Cross-border romance disrupted, but not defeated by pandemic restrictions on travel


The cities of El Paso, Texas, and Juarez Mexico are side by side, but to some Borderland couples it seems like they are worlds apart since the pandemic closed the border to all but essential travel.

The U.S. imposed limits on border travel in March 2020 in response to the rising COVID-19 crisis. Only U.S. citizens, permanent residents and those designated as essential travelers can cross. That means no crossing for recreation and tourism to go shopping or visit family and friends.

Love is not considered essential under the travel ban, which makes it hard for cross-border couples like Briana Martinez and her boyfriend, Oswaldo Cuevas, who once freely traveled between cities to stay connected.

“It’s been tough definitely, because the borders are closed. He does have a tourist visa only, so he hasn’t been able to cross since March of last year,” Martinez said.

Martinez and Cuevas met while she was visiting her grandmother in Guanajuato, Mexico. Martinez works as a speech-language pathologist in El Paso and would occasionally visit Cuevas in Guanajuato, Mexico over the span of their 8 year relationship.

In January 2020, Cuevas, a chemical engineer. moved to Juarez to be closer to Martinez. Two months later the pandemic hit.

“When he initially moved here we thought we’d both have the liberty to cross whether he goes to visit me for the weekend or I go to Juarez. So, it’s been tough in that aspect because he hasn’t been able to cross,” Martinez said.

After months being away from each other at the beginning of the pandemic, Martinez began visiting Cuevas in Juarez almost every weekend. She moved to Juarez at the start of the 2021 to live with Cuevas, but found the commute to work in El Paso was too much and moved back to the U.S.
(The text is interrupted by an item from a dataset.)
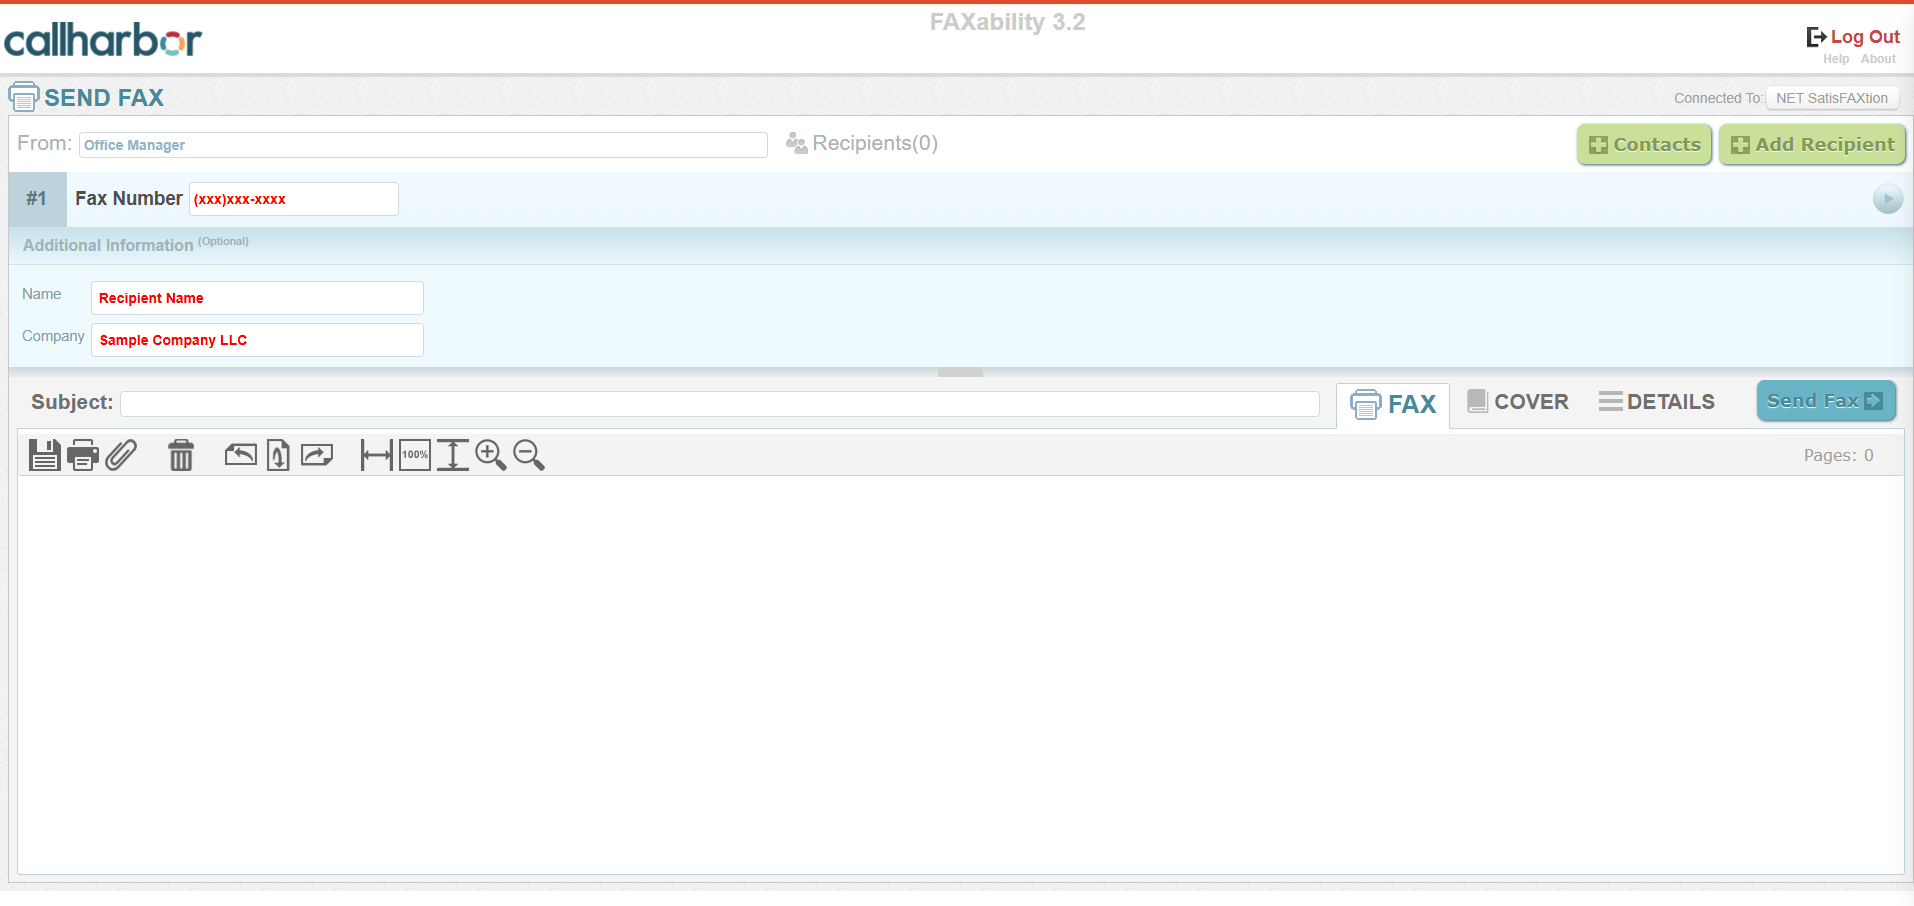Screen dimensions: 1914x906
Task: Switch to the COVER tab
Action: click(1518, 402)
The couple is now engaged and Martinez is buying a home in El Paso, but they aren’t sure when they will be able to get married. Even then, it could take years before Cuevas can legally reside in the U.S.

The pandemic also forced Edith Velazquez of El Paso and Alex Rodriguez of Juarez to rethink their 6-year cross-border relationship.

“I was traveling to Juarez to see my boyfriend, but the pandemic hit and we had to decide whether one of us would move to where the other lived or just stay apart for the time being,” said Velasquez, who met her boyfriend during an outing with friends in Juarez.

They decided to get engaged and plan to get married in Tulum, Mexico, next year when the pandemic has eased. They’re hopeful that Rodriguez will be able to move to El Paso in the future.